- _The request_
Can you write out, word for word, the passage in the cricket match report below from "Some things that" up to and including "Bywater for 18."?

- _Document segment_
::::::::

A Trilogy for the Ages.
The Godfather. Lord of the Rings. Fury vs Wilder. Walsall Health vs Penn. They all have a ring to them. The latter trilogy might have been over in terms of a best of 3 with Penn having already beaten the Health twice this season but this was by no means a nothing game with the Health hoping to avenge a couple of tight defeats earlier this season and hoping for a change in their luck.
Some things that never change this summer though are baking temperatures following Walsall Health games and captain Nunns losing the toss on the hottest of days, Penn gleefully batting first. The Penn openers were rightly cautious early on with the greenest part of the field reserved for the 22 yard stretch between the batsman and opening bowlers Armstong and Stephens. Both bowlers bowled a tight line and length giving hardly anything to the visiting batsman who themselves dug in well to negate the spells of the prolific Health opening bowlers. The two bowlers will still be wondering how they came out of the 16 over spell with only 1 Penn wicket between them, a wiley slower ball from Stephens chopped on by the Penn captain Bywater for 18.

::::::::

- _Dataset content_
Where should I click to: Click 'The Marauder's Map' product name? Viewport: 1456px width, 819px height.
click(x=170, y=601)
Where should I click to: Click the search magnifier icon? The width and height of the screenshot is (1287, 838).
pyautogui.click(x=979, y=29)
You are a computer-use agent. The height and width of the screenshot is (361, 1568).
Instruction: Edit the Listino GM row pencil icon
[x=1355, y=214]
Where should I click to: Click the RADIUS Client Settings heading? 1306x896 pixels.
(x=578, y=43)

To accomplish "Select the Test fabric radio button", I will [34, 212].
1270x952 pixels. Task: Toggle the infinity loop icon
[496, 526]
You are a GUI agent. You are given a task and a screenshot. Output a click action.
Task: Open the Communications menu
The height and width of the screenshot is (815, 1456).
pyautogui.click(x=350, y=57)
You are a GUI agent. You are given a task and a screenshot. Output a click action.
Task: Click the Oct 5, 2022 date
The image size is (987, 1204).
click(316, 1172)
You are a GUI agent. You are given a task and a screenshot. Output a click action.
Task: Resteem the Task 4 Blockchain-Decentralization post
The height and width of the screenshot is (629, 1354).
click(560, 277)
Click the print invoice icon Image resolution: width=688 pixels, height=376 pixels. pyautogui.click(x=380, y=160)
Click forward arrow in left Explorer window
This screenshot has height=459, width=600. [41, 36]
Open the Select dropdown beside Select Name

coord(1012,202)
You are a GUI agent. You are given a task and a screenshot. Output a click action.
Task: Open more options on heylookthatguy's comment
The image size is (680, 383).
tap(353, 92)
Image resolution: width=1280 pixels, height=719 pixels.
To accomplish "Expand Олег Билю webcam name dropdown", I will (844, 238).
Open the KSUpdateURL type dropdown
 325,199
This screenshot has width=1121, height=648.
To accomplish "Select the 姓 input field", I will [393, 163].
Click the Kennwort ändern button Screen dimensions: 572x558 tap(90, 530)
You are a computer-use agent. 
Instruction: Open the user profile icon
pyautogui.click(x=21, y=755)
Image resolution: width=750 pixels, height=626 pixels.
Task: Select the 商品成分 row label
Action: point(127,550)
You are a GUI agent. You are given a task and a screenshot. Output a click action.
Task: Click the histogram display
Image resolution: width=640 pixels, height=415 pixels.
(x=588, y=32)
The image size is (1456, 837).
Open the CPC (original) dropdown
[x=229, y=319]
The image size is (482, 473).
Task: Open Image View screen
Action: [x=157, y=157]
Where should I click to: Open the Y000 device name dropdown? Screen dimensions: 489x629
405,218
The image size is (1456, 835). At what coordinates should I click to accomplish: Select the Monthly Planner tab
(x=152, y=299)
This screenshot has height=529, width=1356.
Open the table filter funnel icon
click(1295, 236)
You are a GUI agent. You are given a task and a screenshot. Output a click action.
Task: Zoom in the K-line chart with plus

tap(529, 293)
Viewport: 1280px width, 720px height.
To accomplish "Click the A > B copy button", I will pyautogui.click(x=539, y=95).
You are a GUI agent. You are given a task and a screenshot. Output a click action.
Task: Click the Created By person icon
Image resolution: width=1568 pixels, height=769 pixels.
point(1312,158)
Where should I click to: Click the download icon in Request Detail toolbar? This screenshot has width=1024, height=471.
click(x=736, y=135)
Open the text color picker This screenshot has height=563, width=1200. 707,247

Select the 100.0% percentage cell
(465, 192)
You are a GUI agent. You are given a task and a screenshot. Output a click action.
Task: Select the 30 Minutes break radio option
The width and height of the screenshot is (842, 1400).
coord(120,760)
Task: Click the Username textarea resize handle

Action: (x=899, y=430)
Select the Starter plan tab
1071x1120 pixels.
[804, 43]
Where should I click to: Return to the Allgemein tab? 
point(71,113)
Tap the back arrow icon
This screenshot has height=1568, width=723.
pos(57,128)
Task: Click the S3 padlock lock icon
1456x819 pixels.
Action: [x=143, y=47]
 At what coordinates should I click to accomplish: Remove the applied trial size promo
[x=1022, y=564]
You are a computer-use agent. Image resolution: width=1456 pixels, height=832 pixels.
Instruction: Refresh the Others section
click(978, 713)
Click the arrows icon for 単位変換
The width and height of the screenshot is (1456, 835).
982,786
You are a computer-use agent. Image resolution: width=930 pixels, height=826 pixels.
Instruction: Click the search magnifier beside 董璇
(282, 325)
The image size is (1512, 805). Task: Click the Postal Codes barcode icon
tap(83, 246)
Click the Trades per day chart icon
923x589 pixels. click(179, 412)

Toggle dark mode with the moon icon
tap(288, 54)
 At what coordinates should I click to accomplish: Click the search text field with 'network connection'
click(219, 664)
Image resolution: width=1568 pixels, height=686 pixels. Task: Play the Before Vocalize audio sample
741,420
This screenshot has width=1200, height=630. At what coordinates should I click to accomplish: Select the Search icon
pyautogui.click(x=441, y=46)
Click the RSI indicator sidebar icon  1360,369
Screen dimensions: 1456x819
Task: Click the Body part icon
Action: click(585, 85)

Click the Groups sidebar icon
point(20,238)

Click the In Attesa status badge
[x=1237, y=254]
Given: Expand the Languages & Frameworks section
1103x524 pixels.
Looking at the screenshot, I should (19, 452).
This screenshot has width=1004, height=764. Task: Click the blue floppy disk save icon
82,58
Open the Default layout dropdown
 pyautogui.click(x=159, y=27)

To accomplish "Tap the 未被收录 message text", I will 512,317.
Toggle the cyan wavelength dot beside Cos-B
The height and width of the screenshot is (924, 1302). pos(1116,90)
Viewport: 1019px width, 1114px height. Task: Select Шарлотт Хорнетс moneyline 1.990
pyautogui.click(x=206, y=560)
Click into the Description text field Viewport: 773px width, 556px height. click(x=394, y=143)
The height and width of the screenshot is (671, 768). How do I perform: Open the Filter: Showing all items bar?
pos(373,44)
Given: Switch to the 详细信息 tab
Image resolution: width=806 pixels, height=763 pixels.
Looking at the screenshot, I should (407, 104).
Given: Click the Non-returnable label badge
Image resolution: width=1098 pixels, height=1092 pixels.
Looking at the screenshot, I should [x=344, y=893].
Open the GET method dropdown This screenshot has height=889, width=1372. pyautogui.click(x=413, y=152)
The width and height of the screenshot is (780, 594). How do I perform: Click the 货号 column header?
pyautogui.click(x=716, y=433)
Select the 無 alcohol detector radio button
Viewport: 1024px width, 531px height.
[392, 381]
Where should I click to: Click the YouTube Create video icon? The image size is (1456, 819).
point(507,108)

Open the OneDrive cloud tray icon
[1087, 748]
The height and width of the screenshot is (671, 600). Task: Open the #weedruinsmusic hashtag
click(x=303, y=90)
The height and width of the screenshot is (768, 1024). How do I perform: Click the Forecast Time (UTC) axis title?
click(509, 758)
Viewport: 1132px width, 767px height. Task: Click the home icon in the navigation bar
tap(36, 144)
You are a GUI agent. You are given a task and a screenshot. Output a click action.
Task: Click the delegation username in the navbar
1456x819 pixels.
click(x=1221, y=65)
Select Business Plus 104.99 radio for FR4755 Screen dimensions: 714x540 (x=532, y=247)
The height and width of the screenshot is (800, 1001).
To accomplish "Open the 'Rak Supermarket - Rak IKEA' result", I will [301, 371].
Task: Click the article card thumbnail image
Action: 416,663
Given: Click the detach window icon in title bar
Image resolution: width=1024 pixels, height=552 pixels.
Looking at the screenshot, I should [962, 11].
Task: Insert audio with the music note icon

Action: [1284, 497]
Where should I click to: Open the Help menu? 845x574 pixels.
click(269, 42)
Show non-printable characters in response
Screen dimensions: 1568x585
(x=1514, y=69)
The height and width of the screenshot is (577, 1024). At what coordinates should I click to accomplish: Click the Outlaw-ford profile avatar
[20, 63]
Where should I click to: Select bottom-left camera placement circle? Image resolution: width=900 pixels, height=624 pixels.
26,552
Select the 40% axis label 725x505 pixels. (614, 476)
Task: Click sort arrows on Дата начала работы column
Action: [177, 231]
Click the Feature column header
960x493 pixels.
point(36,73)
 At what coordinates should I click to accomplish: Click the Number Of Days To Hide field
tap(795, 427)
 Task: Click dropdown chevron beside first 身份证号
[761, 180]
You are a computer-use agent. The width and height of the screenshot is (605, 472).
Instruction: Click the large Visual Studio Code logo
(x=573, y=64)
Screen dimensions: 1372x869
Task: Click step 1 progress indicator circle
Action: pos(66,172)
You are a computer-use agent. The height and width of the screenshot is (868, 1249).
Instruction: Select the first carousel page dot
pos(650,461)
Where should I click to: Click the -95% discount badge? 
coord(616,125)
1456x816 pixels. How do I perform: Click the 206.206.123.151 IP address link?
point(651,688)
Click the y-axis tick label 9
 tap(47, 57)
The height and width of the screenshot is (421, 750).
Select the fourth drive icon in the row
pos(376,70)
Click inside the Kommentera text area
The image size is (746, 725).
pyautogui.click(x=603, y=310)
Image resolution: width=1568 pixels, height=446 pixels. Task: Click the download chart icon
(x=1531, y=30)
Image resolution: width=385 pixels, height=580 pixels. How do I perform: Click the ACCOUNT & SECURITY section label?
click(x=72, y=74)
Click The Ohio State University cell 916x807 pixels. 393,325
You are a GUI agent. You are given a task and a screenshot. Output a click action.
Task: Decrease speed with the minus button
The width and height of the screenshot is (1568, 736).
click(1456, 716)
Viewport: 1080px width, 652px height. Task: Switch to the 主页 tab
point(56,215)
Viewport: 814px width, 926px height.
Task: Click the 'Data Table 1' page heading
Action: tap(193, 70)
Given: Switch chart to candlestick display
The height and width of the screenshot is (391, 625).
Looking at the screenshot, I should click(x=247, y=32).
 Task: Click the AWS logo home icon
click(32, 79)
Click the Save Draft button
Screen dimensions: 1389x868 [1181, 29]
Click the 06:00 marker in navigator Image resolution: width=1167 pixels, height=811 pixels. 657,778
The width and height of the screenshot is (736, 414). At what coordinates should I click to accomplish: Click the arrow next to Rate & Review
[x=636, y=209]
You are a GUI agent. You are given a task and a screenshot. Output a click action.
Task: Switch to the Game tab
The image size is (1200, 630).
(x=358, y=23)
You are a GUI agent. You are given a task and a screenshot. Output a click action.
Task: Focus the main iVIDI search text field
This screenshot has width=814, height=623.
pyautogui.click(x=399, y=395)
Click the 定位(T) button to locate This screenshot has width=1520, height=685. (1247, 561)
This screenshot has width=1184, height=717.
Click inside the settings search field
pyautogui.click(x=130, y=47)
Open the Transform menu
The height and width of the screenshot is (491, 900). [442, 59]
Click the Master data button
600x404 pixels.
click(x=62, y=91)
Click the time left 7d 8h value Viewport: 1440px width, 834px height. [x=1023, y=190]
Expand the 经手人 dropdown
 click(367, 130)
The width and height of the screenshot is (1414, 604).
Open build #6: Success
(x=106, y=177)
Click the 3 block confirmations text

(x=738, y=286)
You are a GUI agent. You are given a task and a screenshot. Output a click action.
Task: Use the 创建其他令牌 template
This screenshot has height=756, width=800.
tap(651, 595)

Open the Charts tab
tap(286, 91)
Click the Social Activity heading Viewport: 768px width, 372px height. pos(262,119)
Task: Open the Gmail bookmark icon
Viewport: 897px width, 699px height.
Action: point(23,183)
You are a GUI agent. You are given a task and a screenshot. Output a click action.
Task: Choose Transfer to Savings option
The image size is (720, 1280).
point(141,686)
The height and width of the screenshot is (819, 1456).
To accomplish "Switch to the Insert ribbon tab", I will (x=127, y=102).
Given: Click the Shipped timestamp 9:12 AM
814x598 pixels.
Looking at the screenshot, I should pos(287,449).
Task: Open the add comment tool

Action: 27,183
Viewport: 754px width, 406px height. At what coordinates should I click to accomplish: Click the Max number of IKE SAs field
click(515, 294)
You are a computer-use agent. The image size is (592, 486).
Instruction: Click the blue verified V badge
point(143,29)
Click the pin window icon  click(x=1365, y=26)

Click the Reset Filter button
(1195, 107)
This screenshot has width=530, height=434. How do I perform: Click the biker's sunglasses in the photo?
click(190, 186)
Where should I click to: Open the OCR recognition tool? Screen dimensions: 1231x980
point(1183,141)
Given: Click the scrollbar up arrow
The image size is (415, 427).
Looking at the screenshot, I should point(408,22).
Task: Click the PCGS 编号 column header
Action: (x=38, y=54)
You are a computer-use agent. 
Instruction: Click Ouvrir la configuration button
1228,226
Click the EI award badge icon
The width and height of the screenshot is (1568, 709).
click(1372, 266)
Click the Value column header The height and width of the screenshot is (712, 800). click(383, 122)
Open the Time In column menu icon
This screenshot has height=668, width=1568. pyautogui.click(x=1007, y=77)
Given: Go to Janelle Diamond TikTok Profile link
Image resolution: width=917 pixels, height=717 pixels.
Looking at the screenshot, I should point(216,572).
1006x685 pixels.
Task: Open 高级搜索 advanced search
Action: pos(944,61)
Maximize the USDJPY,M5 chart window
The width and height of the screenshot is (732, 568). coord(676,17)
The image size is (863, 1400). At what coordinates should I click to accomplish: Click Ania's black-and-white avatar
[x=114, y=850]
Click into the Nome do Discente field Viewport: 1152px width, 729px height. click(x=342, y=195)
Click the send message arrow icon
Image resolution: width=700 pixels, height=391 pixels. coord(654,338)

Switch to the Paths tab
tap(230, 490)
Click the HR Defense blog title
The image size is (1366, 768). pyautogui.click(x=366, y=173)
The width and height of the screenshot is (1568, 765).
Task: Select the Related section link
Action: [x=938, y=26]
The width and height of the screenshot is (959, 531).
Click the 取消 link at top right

::::::::

- _Exercise result_
Some things that never change this summer though are baking temperatures following Walsall Health games and captain Nunns losing the toss on the hottest of days, Penn gleefully batting first. The Penn openers were rightly cautious early on with the greenest part of the field reserved for the 22 yard stretch between the batsman and opening bowlers Armstong and Stephens. Both bowlers bowled a tight line and length giving hardly anything to the visiting batsman who themselves dug in well to negate the spells of the prolific Health opening bowlers. The two bowlers will still be wondering how they came out of the 16 over spell with only 1 Penn wicket between them, a wiley slower ball from Stephens chopped on by the Penn captain Bywater for 18.